The problem | Word for word, restate every record, though not the pictures.
===== Exercise input
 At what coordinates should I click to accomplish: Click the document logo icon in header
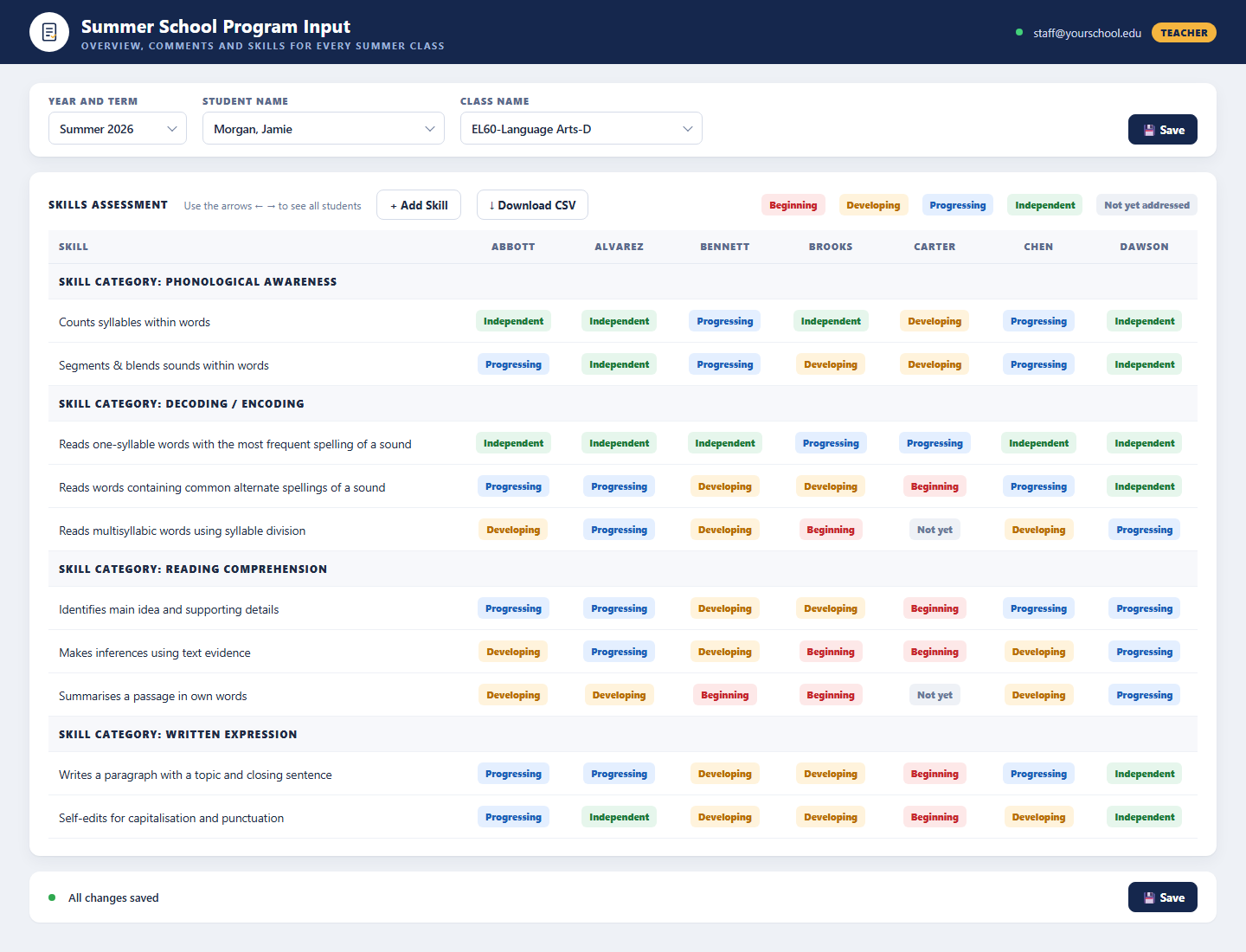[49, 32]
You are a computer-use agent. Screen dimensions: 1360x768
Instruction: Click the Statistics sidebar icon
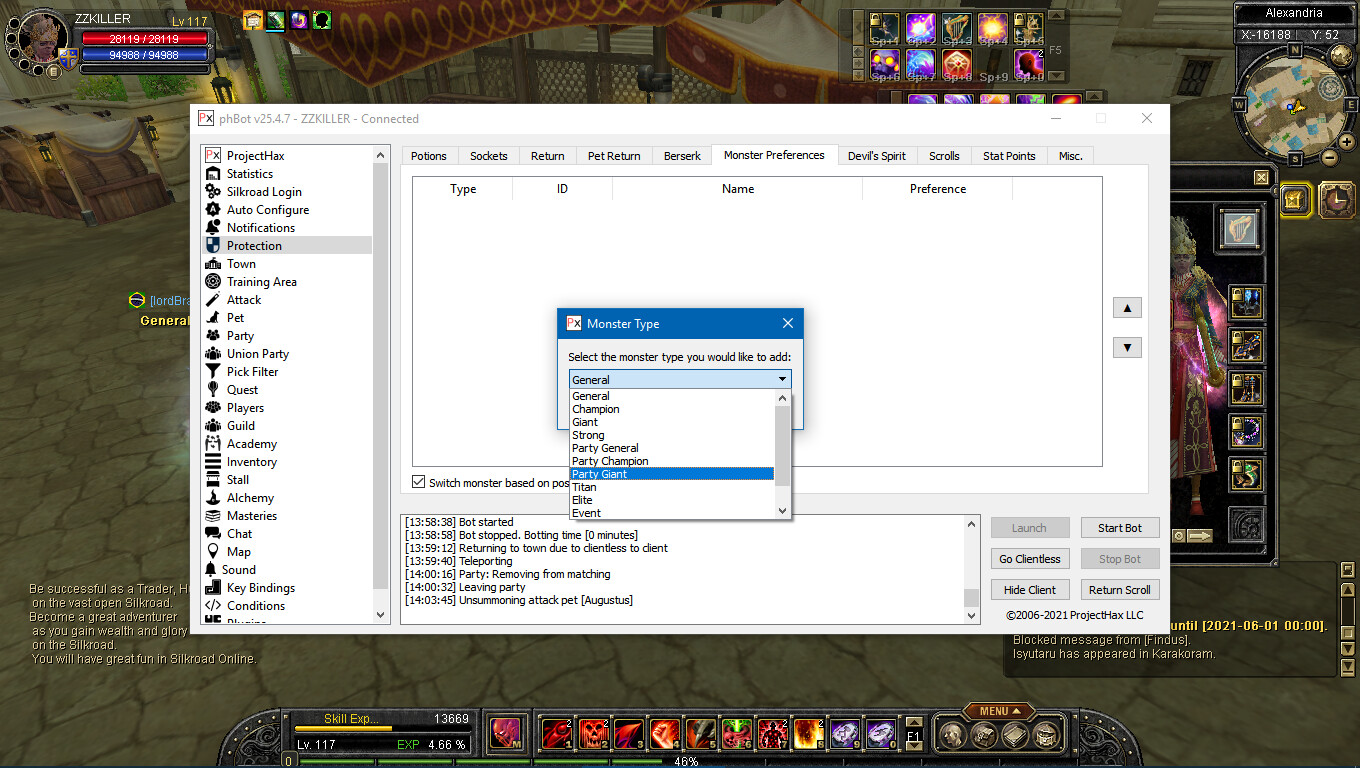coord(212,174)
==========
Your response |
 At what coordinates should I click to accomplish: Click the document logo icon in header
[49, 32]
You are a computer-use agent. Screen dimensions: 1360x768
Instruction: Click the Statistics sidebar icon
coord(212,174)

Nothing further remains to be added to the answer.